PosDefException: matrix is not positive definite; Cholesky f · helpdesk (published)

Stream: helpdesk (published)

Topic: PosDefException: matrix is not positive definite; Cholesky f

QuBit (Jul 30 2021 at 13:29):

Hello Julians:

Full Title: PosDefException - matrix is not positive definite; Cholesky factorization failed

Session: Pluto.jl
Julia Version: 1.6.3
Browser: Firefox

I am encountering the issue above when
I am building a logistic regression model
using the GLM package.

I was able to catch a reply from @tim.holy
that covered some functions that could
potentially address this issue HERE

I am not sure what to consider when
attempting to apply the different
PositiveFactorizations.jl functions.

My DataFrame has the structure/content

Teams = ["Jazz", "Heat", "Hawks"]
Rank = ["1st", "2nd", "3rd"]
Outcome = ["Win", "Loss"]

Season = DataFrame(Id = 1:50, Gate = rand(50:15:3000),
                                  Top3 = rand(Teams, 50),
                                   Position = rand(Rank, 50),
                                   Column = rand(Outcome .=="Win", 50))

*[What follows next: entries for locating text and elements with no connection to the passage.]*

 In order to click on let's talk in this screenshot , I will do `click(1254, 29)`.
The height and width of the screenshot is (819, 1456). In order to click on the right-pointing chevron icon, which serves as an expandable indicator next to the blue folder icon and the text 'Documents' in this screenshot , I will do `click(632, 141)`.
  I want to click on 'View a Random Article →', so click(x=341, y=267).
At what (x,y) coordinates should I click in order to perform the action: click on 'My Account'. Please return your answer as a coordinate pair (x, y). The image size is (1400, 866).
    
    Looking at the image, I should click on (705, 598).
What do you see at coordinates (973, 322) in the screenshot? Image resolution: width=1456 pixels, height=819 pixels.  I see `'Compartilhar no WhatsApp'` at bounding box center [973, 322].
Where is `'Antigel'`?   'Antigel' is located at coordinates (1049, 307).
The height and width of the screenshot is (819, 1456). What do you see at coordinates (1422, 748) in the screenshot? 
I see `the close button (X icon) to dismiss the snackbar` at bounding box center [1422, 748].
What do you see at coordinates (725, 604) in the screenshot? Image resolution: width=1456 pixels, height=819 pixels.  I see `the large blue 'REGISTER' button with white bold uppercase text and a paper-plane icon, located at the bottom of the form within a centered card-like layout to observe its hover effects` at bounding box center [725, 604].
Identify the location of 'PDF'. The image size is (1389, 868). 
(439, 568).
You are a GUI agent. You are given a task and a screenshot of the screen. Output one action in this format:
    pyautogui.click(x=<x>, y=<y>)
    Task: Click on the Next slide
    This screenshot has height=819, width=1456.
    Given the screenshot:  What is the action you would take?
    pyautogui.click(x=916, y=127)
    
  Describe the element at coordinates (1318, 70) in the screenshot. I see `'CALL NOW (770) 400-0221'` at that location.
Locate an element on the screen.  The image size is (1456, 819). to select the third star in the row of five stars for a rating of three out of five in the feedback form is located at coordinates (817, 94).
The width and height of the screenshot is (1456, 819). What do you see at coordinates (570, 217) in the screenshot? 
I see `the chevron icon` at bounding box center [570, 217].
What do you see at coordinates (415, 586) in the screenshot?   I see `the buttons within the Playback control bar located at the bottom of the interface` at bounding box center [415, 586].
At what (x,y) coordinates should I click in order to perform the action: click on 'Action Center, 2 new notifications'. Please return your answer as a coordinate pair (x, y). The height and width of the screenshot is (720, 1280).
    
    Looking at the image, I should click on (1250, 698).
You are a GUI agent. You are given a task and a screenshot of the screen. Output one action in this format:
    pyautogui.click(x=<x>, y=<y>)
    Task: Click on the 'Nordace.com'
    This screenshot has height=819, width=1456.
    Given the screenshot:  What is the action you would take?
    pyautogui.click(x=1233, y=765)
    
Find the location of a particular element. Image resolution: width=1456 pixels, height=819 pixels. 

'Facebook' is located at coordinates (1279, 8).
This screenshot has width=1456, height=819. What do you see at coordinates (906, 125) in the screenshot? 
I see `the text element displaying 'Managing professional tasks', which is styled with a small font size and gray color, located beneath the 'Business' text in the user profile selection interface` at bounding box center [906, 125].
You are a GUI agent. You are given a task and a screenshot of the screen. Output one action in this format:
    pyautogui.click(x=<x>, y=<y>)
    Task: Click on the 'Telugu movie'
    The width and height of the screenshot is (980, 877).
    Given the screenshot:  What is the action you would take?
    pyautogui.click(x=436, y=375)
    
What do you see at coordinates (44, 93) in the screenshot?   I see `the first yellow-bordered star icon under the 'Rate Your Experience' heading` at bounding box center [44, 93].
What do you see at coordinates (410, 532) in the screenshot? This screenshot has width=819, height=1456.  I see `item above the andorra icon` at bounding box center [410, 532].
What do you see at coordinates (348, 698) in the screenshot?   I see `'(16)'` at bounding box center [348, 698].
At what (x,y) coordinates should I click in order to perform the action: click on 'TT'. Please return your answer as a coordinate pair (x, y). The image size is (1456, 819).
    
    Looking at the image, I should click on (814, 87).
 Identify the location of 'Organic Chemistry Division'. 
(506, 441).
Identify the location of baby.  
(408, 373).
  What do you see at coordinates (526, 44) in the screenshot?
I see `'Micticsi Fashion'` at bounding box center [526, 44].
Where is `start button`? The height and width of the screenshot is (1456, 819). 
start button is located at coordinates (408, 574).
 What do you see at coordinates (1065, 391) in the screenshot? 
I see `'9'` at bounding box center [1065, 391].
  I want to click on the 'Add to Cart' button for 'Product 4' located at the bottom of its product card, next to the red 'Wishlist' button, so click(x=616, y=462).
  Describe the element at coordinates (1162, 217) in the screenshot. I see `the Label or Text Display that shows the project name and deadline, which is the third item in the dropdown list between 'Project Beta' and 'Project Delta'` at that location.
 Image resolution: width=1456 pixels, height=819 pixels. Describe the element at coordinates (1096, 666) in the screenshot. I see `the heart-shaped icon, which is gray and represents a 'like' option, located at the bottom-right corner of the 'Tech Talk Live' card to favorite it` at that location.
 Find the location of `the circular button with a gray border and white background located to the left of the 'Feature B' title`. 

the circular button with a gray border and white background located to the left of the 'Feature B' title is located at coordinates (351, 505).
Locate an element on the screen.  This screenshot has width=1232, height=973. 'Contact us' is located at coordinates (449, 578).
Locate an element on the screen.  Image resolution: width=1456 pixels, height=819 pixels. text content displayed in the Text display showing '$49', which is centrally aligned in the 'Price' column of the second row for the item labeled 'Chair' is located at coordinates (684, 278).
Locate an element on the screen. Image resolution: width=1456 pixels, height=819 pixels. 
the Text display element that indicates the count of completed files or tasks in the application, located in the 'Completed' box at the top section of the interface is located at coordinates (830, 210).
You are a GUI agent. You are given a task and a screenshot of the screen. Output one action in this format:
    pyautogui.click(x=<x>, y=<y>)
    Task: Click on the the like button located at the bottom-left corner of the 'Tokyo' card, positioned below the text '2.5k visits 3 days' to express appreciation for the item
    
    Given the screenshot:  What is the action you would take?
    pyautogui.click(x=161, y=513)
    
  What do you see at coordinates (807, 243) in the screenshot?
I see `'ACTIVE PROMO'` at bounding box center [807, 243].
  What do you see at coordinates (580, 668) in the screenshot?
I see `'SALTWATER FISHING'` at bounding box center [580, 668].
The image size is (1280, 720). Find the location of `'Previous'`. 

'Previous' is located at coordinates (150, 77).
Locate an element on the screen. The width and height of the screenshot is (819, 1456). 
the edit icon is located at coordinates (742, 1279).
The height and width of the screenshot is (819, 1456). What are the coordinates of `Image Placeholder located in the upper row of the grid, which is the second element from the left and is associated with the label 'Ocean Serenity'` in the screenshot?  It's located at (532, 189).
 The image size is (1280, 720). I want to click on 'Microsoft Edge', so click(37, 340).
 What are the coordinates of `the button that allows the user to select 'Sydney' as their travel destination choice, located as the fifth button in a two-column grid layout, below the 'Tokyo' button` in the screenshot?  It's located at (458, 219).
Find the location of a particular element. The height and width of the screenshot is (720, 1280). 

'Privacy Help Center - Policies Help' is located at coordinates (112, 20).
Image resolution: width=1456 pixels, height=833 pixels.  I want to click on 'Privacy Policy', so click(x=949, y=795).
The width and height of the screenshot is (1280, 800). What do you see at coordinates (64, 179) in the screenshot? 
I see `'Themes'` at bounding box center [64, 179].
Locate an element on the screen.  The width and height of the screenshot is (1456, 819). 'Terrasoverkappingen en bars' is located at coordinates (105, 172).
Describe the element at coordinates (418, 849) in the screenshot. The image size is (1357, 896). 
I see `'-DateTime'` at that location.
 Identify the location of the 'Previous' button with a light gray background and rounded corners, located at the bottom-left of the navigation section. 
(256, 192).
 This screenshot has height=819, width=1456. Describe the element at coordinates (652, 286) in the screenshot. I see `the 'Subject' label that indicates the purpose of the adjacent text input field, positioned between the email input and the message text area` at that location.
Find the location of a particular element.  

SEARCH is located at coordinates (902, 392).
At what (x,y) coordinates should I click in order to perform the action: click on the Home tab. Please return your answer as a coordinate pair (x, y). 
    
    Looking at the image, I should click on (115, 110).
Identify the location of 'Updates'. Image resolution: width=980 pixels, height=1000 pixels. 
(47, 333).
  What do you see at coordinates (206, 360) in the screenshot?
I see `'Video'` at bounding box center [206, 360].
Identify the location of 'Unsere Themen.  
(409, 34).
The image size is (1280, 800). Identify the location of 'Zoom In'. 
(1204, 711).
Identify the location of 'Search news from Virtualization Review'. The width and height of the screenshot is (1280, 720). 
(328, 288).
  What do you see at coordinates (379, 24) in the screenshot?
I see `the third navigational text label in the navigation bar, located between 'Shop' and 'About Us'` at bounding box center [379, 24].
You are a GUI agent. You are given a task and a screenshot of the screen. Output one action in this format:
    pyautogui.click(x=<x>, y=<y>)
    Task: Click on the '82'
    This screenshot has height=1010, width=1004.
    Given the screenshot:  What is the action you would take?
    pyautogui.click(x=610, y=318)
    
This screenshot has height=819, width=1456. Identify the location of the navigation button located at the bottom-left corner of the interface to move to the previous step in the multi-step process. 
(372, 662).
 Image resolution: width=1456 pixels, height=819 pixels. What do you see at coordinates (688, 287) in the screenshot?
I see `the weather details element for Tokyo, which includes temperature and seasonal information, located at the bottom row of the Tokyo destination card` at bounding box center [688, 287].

I performed the _onehot function from:

begin
function _onehot(df,symb)
        copy = df
        for c in unique(copy[!,symb])
            copy[!,Symbol(c)] = copy[!,symb] .== c
        end
        return(copy)
    end
end

Then when I attempted perform the logistic regression build
via:

fm = @formula(Column~ Top3 + Position + Gate + Jazz + Heat + Hawks + 1st + 2nd + 3rd+
                         Win + Loss)
logit = glm(fm, train, Binomial(), Probit())

I am returning the error in the subject line. Is there a way to
manipulate this data frame so that the encoded columns are
processed during the LogReg model build?

QuBit (Jul 30 2021 at 13:34):

###########Considerations############

rand(50:15:3000), entails 50 start, 15 step, and 3000
end. For me generates a random array of values in that
range
I am following a tutorial by Kabir, from machinelearningplus,
created October 2020, for Logistic Regressions with Julia.
I understand that adding the encoded columns could
lead to multicollinearity (exploratory variable confounding)
issues BUT in the tutorial, the author was able to generate
an output. PERHAPS the design is not agreeable with you...
Assume that I have read Bogumil DataFrames Tutotrials
and have a solid understanding of Statistics (particularly
Regressions), I simply need a practical implementation
or some one-to-one resources here.
I have attempted to run the GLM LogReg model WITHOUT
encoding but am having an index mapping issue where

I am returning:

(Intercept)
Top3: Jazz
Top3: Heat
Position: 2nd
Position:3rd
Gate

You will notice that 'Top3' is missing 'Hawks' (at index 3)
and that 'Position' is missing '1st' (at index 1).

Am I missing something(s) here?

Last updated: Oct 02 2023 at 04:34 UTC